It examines a rock art site in India based on fieldwork as part of author's doctoral research. It engages with gender not as a means of identifying identities, but as a framework of how everyday practices and forms of labour are acknowledged or marginalised within archaeological interpretation.

Paper long abstract

This paper examines a rock art site in Central India where the author conducted first-hand fieldwork as part of her doctoral research. It engages with gender not as a means of identifying artist's gendered identities, but as a framework for examining how everyday practices and forms of labour are valued, acknowledged, or marginalised within archaeological interpretation.

Field details and the study show repeated repainting over time, with overlapping motifs and reused surfaces, indicating ongoing minor activity rather than preservation. The patterns imply repetitive, maintenance-related actions rather than sporadic efforts and interventions. The paper reflects on how such everyday practices form a normative mode of interaction with painted surfaces, shaping how rock art was lived with and altered across time.

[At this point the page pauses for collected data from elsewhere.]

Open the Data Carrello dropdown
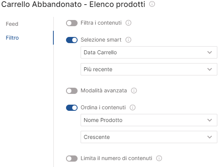 tap(149, 52)
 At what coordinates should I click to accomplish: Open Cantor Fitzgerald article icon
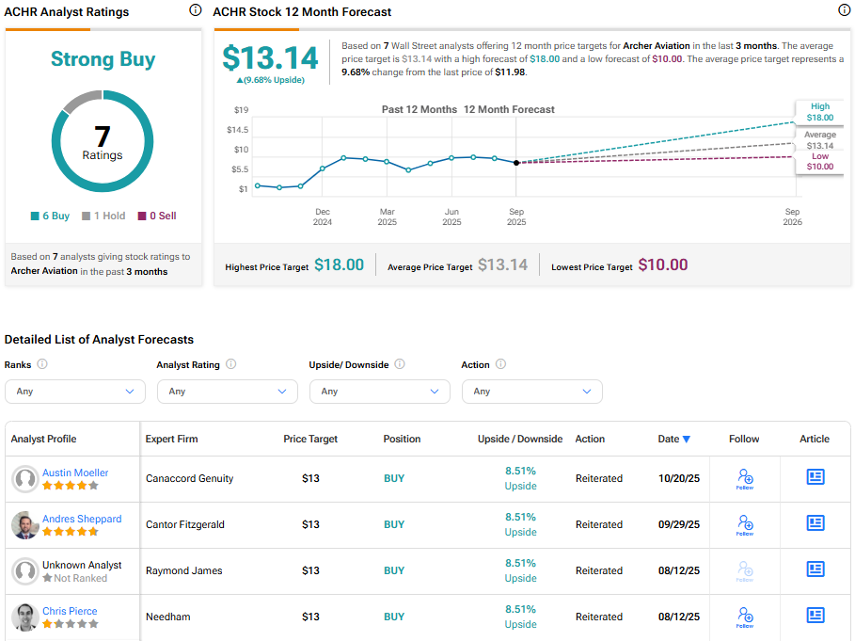[815, 523]
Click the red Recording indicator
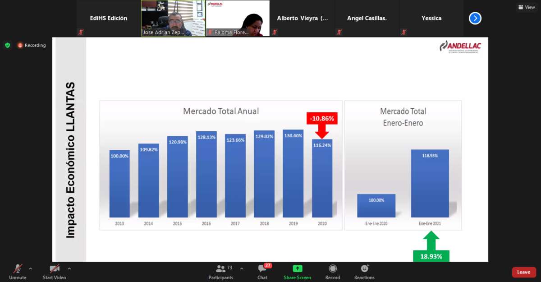This screenshot has width=541, height=282. pos(32,45)

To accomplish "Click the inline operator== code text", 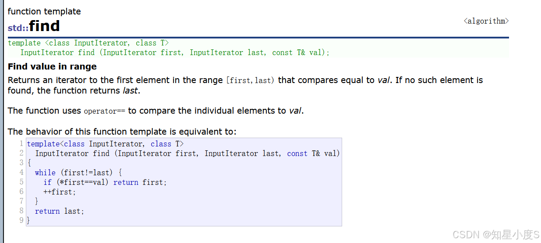I will (104, 111).
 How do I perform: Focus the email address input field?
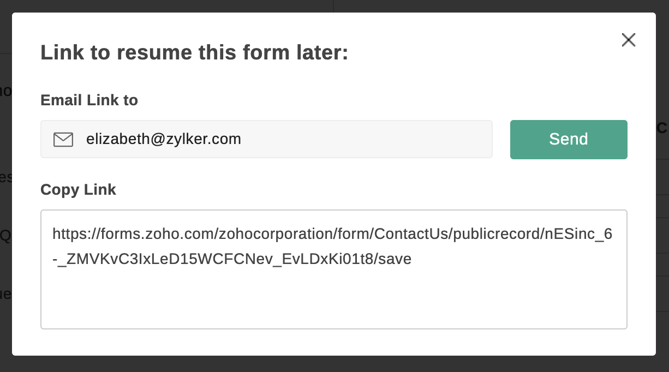click(x=284, y=140)
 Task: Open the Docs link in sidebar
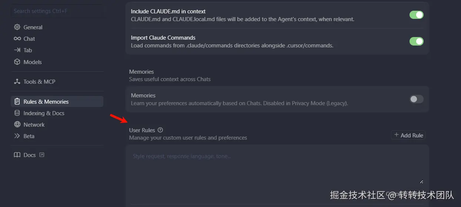click(29, 155)
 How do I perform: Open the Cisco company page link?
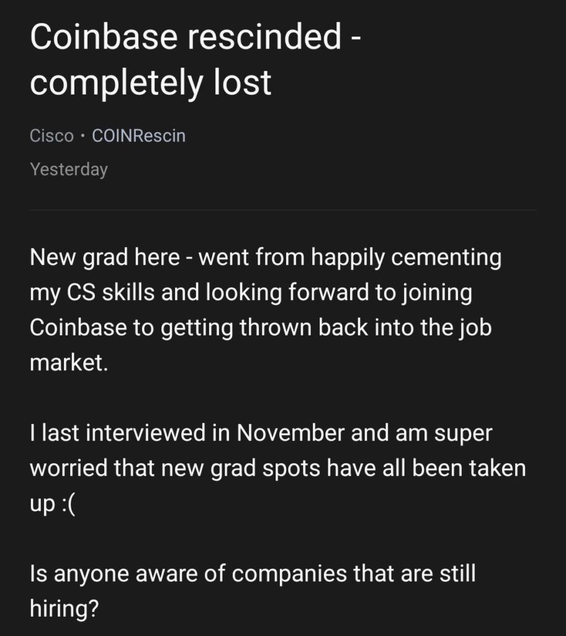click(52, 136)
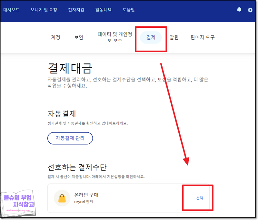This screenshot has width=258, height=220.
Task: Open the 도움말 menu item
Action: (129, 10)
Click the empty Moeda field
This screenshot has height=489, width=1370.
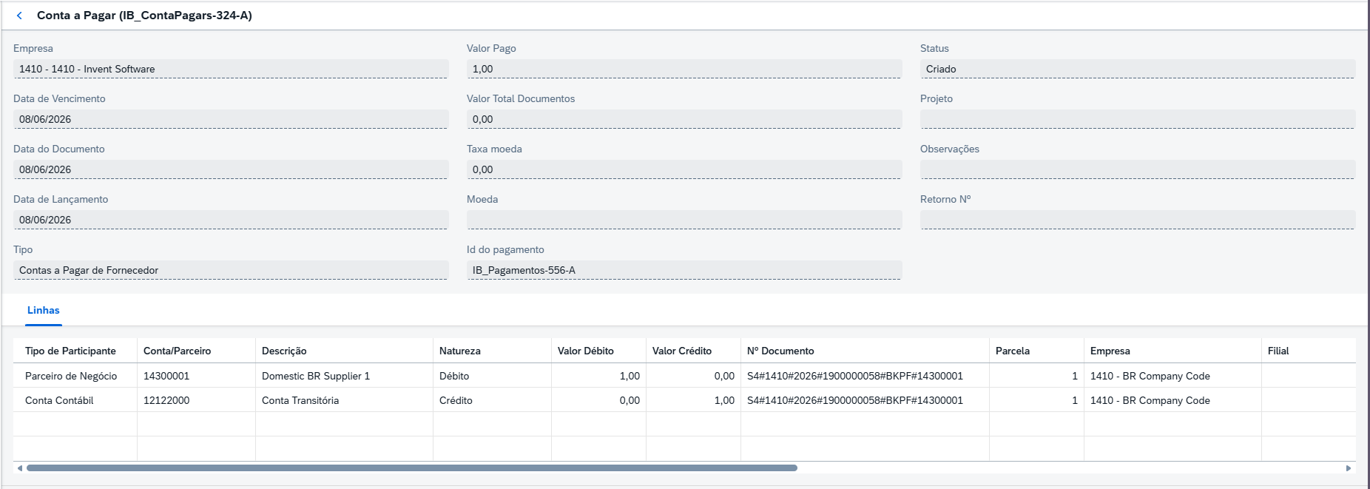pos(684,220)
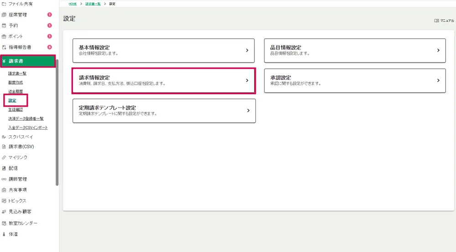
Task: Open 定期請求テンプレート設定 using its chevron arrow
Action: [248, 111]
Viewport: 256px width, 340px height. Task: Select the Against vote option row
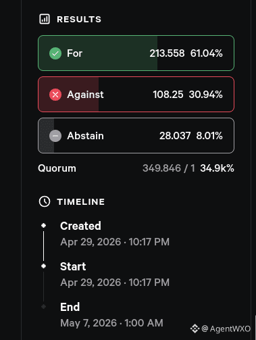(136, 95)
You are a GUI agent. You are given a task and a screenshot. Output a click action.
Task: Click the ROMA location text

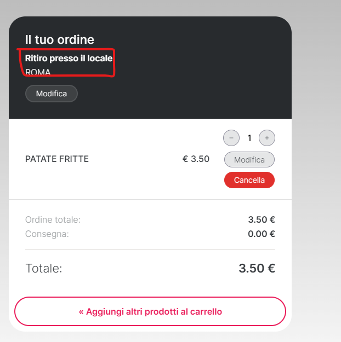coord(38,72)
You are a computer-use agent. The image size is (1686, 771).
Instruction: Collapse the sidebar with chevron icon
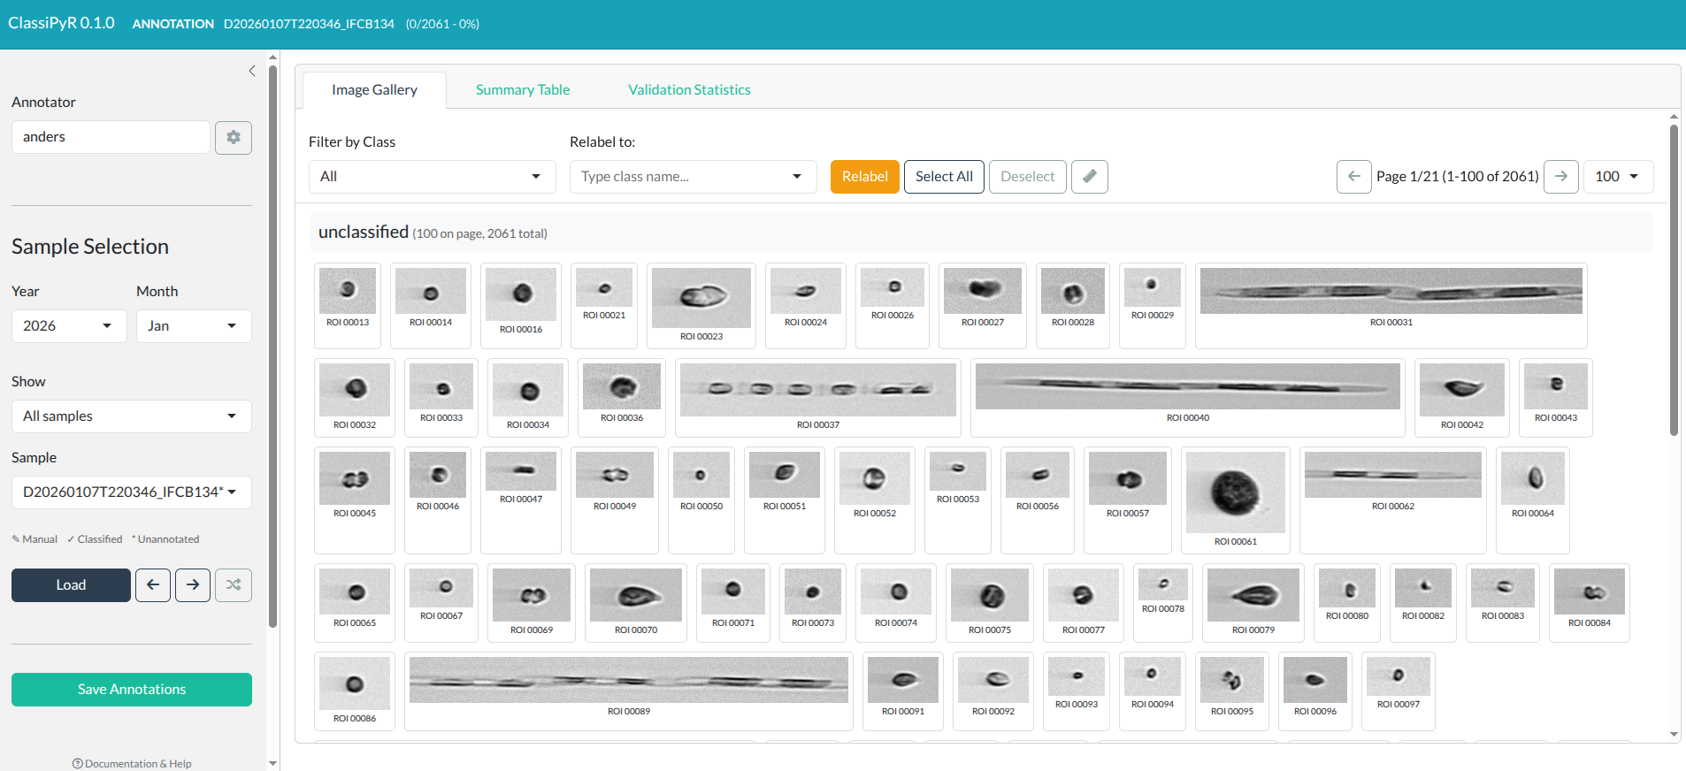pos(252,71)
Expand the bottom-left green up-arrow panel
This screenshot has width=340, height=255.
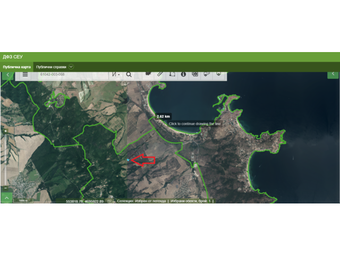[6, 198]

Instead of attributing these practices to specific genders, this paper examines how archaeology has historically interpreted or ignored them. Feminist archaeologists have demonstrated that archaeological narratives often emphasise monumental and heroic acts while neglecting everyday activities such as maintenance, repair, and repetition. These practices have often been understood as women’s work and consequently devalued, reflecting a gendered interpretive bias rather than an absence of material evidence.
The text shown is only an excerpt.